Ferry Tales A Look at Future Commuter Boat Traffic

Ferry Tales

If you've ever had the dubious pleasure of trying to get onto or off of Manhattan Island from New Jersey, Queens, or Brooklyn during rush hour, you know the daily drill: traffic stopped for miles, honking horns, delays, and pot holes.

But take heart: The ferries are coming. A slew of new and revamped ferry routes to Manhattan will make their debut in the next two years.

The Boat People

In the next two years, several new ferry ports will be built in midtown, downtown, and Weehawken, New Jersey: A new floating dock near the World Financial Center will serve Lower Manhattan, the West Midtown Ferry Terminal will disembark at West 39th Street, the Port Imperial Intermodal Ferry will dock at Weehawken, and several smaller terminals and landings will expand the existing network of boat routes crisscrossing the Hudson.

Of those existing lines and terminals, dock improvements are planned for the St. George Ferry Terminal on Staten Island, the Whitehall Ferry Terminal at the southern tip of Manhattan, Hoboken Terminal and others, including the terminal in Haverstraw, New Jersey.

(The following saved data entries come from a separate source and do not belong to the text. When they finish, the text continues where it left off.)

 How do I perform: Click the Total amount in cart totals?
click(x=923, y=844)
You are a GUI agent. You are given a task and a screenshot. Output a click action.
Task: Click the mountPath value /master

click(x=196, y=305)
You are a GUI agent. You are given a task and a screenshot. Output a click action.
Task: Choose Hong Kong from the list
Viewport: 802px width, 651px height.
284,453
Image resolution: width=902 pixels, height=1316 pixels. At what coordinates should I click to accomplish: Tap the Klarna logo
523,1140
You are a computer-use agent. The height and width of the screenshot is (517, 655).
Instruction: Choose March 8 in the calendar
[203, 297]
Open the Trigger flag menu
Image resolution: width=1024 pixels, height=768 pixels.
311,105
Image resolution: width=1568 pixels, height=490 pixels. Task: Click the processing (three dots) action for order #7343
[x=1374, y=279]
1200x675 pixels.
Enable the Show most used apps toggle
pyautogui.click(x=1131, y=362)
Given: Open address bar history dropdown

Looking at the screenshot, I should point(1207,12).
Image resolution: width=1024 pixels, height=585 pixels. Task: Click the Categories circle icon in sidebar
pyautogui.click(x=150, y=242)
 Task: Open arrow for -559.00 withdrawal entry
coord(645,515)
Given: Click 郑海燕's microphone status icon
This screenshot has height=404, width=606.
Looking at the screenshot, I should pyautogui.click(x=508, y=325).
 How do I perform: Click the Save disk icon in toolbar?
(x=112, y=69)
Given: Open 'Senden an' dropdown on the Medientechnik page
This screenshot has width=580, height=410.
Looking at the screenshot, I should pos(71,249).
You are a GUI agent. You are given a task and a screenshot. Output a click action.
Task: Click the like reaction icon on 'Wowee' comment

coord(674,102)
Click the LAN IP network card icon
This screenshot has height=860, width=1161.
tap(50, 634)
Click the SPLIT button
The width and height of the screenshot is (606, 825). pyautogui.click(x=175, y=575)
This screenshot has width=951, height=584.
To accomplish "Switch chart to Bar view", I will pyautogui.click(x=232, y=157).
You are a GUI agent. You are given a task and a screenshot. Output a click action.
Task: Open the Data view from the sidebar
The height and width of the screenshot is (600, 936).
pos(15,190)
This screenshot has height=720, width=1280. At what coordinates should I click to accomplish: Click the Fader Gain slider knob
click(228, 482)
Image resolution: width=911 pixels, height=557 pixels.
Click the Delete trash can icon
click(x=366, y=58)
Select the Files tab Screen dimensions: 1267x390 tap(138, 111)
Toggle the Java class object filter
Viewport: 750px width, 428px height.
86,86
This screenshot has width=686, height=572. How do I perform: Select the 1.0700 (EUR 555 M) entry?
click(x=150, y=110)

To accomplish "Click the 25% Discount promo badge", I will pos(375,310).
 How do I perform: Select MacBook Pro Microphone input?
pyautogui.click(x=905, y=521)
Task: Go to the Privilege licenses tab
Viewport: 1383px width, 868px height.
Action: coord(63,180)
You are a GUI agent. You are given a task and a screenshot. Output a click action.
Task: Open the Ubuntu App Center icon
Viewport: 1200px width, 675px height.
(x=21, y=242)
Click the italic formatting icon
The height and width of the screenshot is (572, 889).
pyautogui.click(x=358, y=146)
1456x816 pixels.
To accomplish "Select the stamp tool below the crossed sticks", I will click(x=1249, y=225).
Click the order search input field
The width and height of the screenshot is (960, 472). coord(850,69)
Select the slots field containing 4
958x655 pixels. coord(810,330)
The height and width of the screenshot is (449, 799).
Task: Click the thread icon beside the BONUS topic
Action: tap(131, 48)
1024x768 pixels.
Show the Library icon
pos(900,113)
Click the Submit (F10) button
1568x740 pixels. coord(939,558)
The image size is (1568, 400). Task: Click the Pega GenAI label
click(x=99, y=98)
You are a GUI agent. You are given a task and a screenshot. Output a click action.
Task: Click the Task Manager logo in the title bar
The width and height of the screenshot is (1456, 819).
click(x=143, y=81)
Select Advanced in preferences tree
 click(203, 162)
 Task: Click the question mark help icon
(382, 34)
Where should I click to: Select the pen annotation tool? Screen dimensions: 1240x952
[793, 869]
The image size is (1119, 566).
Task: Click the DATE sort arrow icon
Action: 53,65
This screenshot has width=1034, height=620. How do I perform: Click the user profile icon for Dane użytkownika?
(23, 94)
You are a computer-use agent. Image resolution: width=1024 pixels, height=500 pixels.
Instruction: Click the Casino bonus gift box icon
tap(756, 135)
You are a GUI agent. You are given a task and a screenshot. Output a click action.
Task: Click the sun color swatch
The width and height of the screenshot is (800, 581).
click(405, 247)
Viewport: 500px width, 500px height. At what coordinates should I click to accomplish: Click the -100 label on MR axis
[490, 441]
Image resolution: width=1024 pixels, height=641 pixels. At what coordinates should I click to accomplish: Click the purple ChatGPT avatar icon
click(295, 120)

There are also plans to expand ferry service on Manhattan's East Side. This summer, a ferry will run from East 90th Street to Hunterspoint, Queens, then to Pier 11 at the foot of Wall Street. The whole trip should take about 15 minutes, and offers an alternative to crowded roadways and subways.

It's Not Ferry

While real estate appraisers say new ferry terminals will be a boon to property prices and lifestyles in their new neighborhoods, some ferry terminal neighbors themselves aren't so sure. Several groups of Manhattan residents living near proposed sites in Battery City Park and at West 69th Street aren't among those jumping for joy over the new and proposed boat routes and jetties.

The grassroots Coalition for a Livable West Side is lobbying against construction of the West 69th Street terminal, home to Donald Trump's Riverside South building complex. The non-profit neighborhood coalition was created 20 years ago to stop another developer's plans for the site.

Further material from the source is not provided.